How does the word ‘wellbeing’ sit with you? Not well… because it’s overused. It’s like all the ‘thank you’ and ‘look after yourself’ messages. I think it‘s become a patronising term now. We didn’t have “wellbeing” in the past. It’s annoying that the peoplesuggesting it think can it be administered and then all will be well in the camp. And actually, ….it’s more fundamental than that, isn’t it. People just need basic things in their life. People need a raison d’etre. Job losses, shipping our manufacturing overseas, combined with the tragic mass move of humans away from the natural way of things, ultra processed food, plastic everything… we’ve lost the plot entirely as a society. So, I think we are often firefighting, coming to work here and then being expected to ‘maintain your wellbeing’ with all the pressures. I don’t see them as pressures now as you can choose to be involved in those, but that’s where many other people fall down isn’t it?... If your basic needs are met, if you had a nice place to go and eat, or even just tea and coffee is available…We lost our tea breaks a few years ago and what has gone along with that is that people in the wider department don’t know each other anymore.
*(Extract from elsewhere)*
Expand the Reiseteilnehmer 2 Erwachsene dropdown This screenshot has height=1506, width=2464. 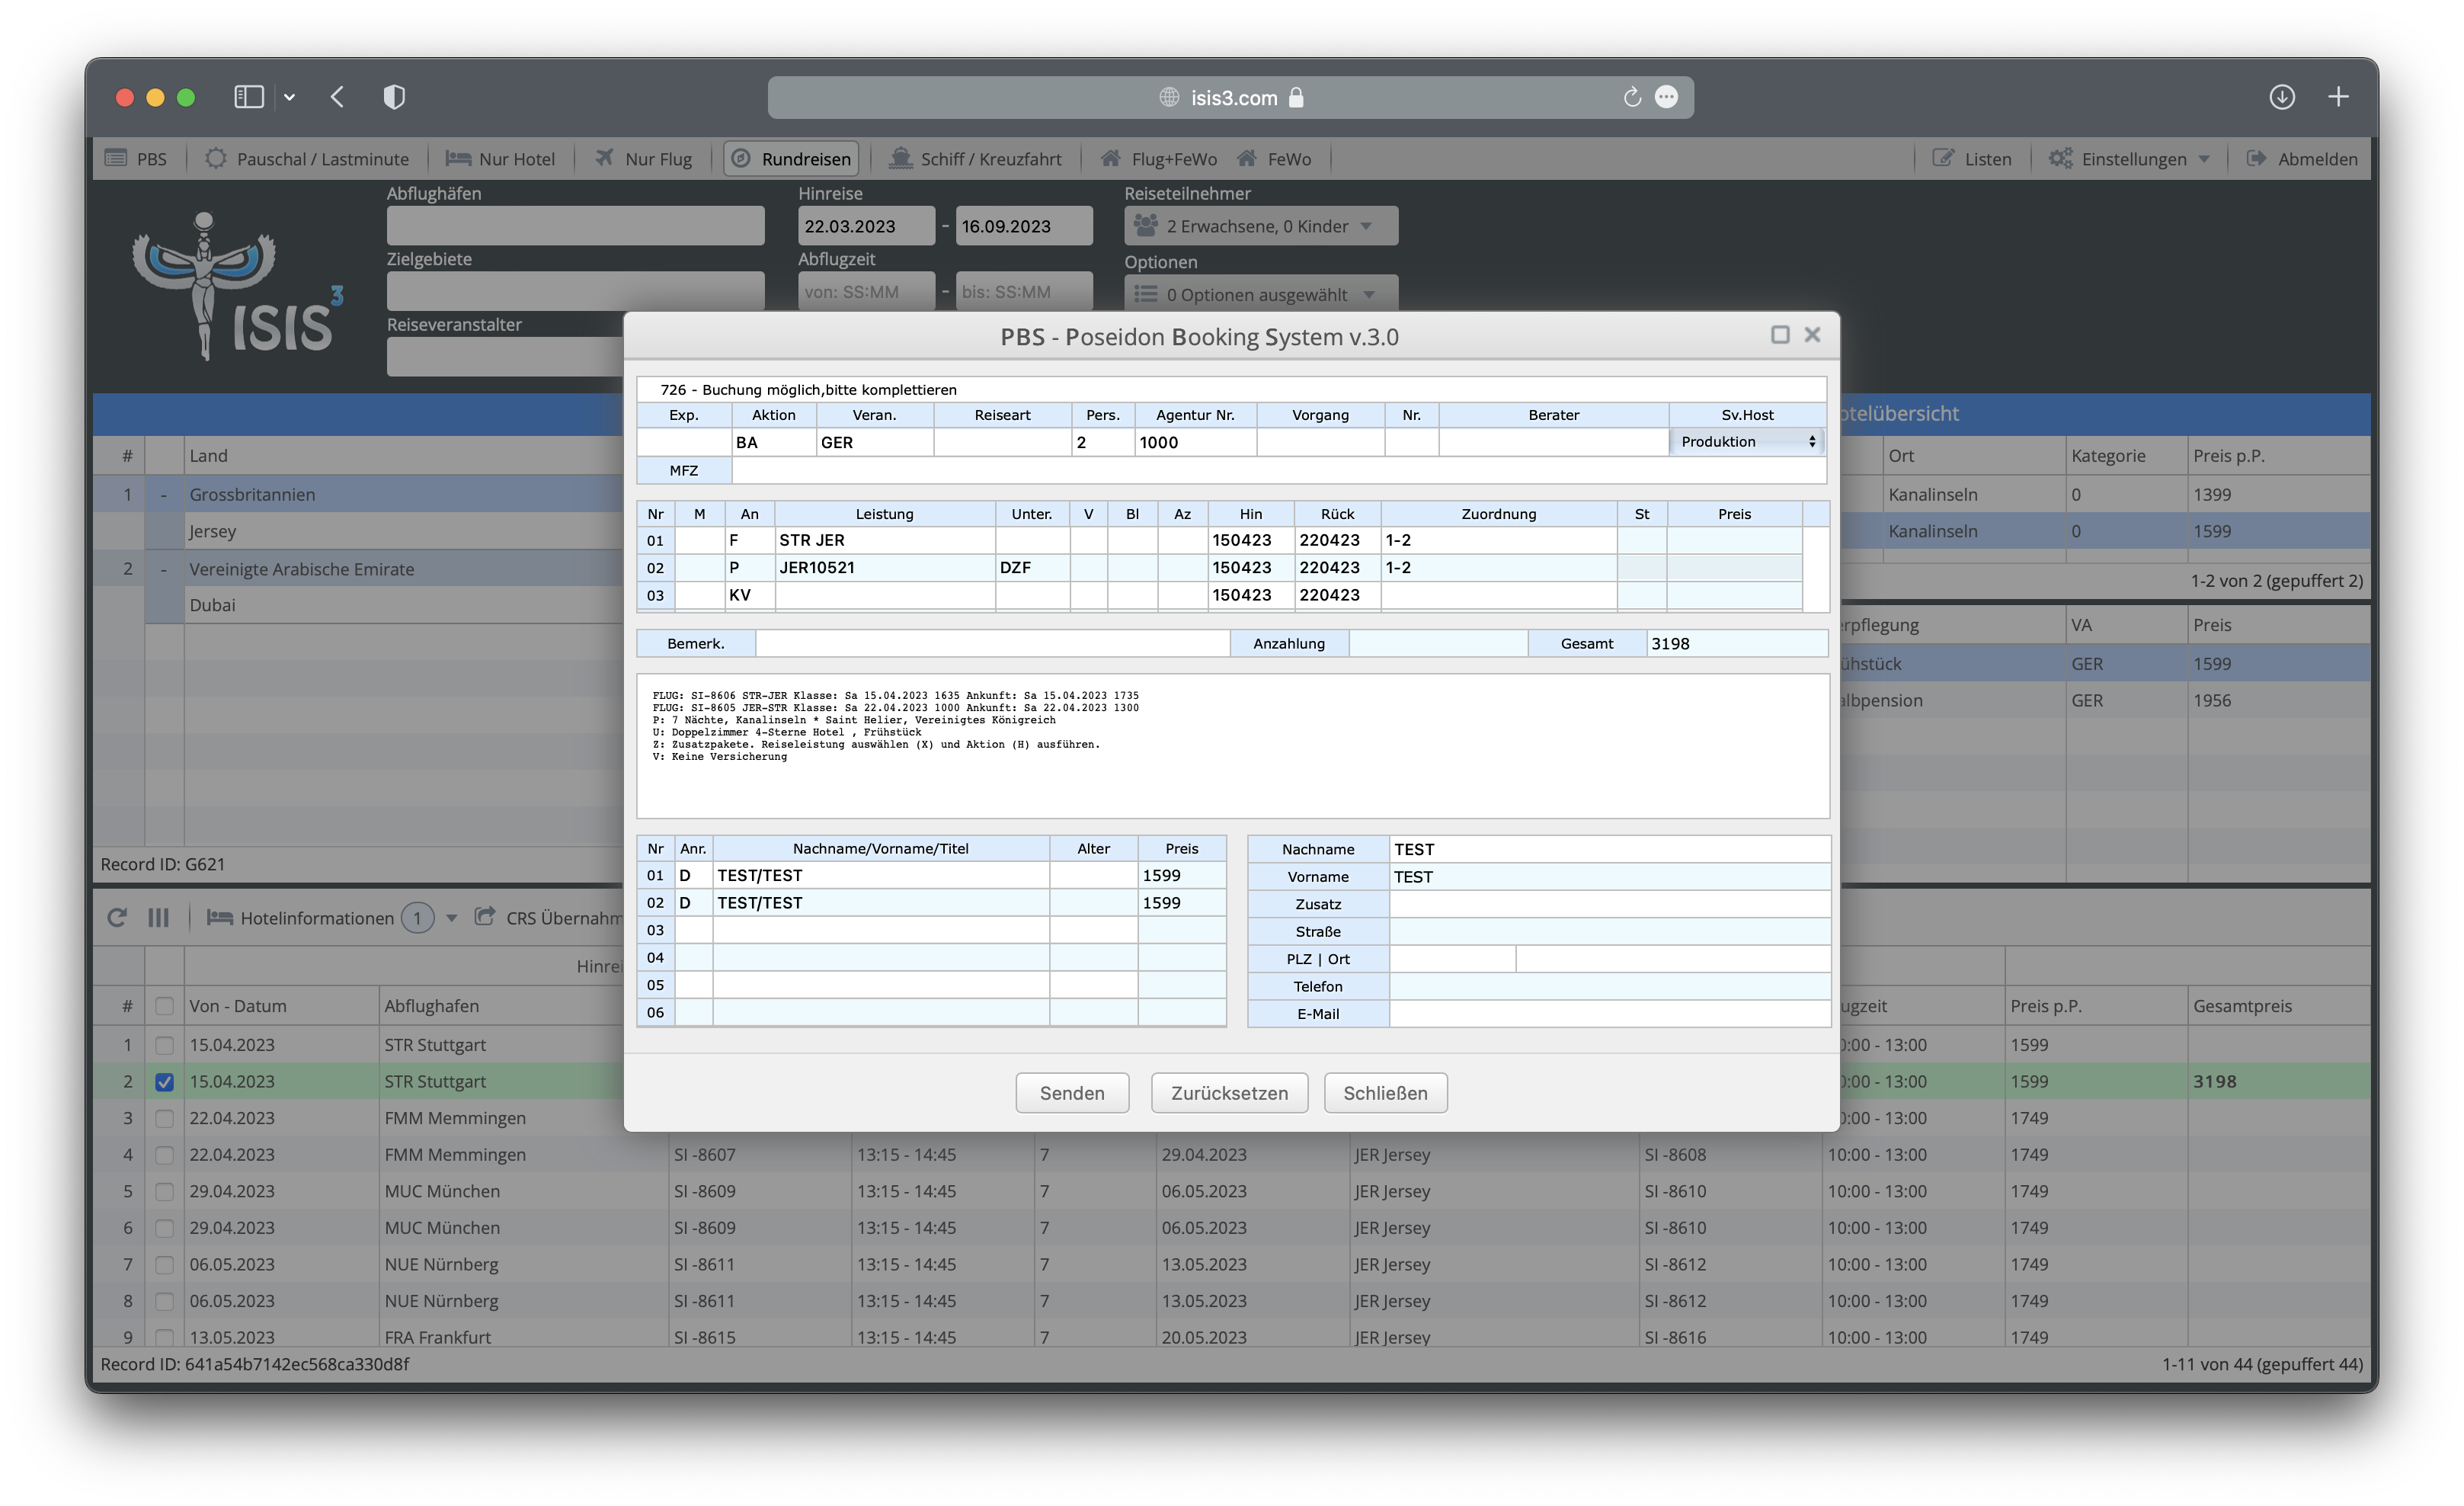click(1260, 226)
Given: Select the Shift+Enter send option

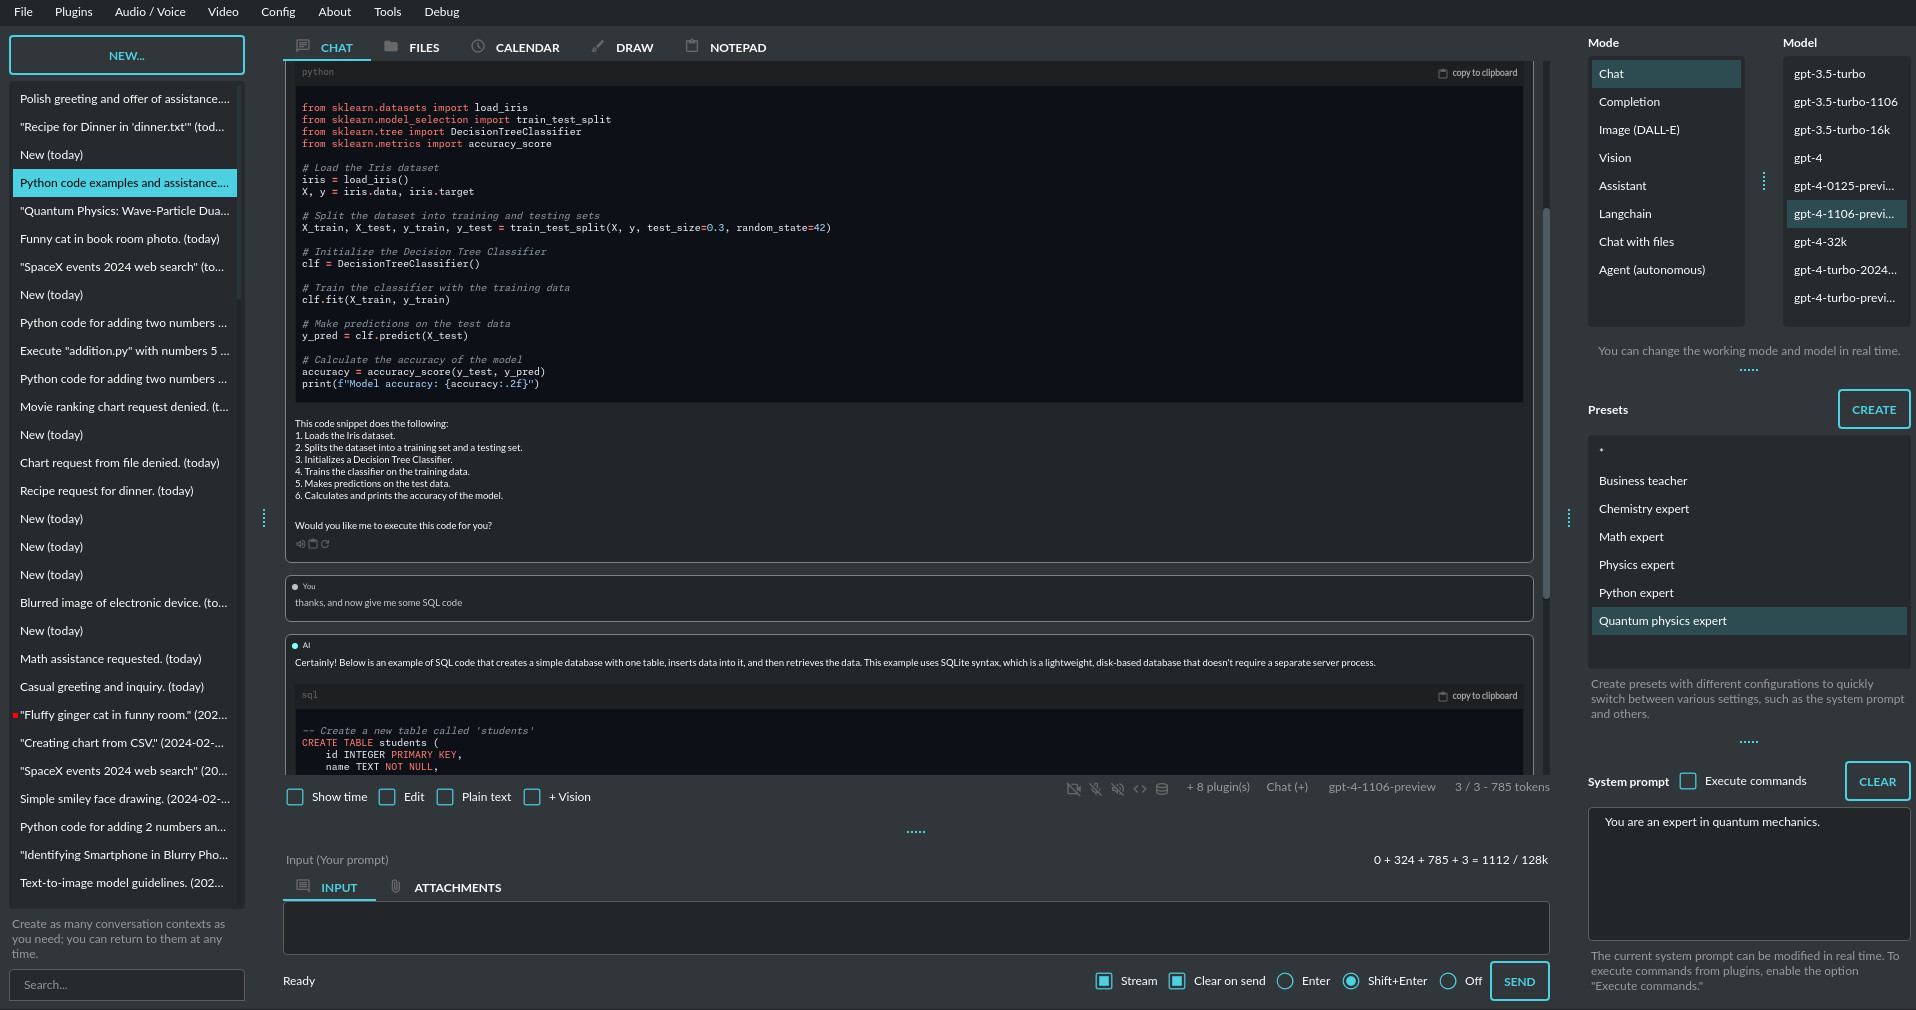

That’s a real difference and as a manager I didn’t really see any meaningful increase in productivity after they went. When I first came here, you understood so many people’s lives because you’d all regularly be sat in the tea room together. People would be saying “I’m doing this, I’m doing that”. You would get an understanding of who people were. Their interests. Not anymore. We have so many new people here and now I couldn’t tell you who any of them are.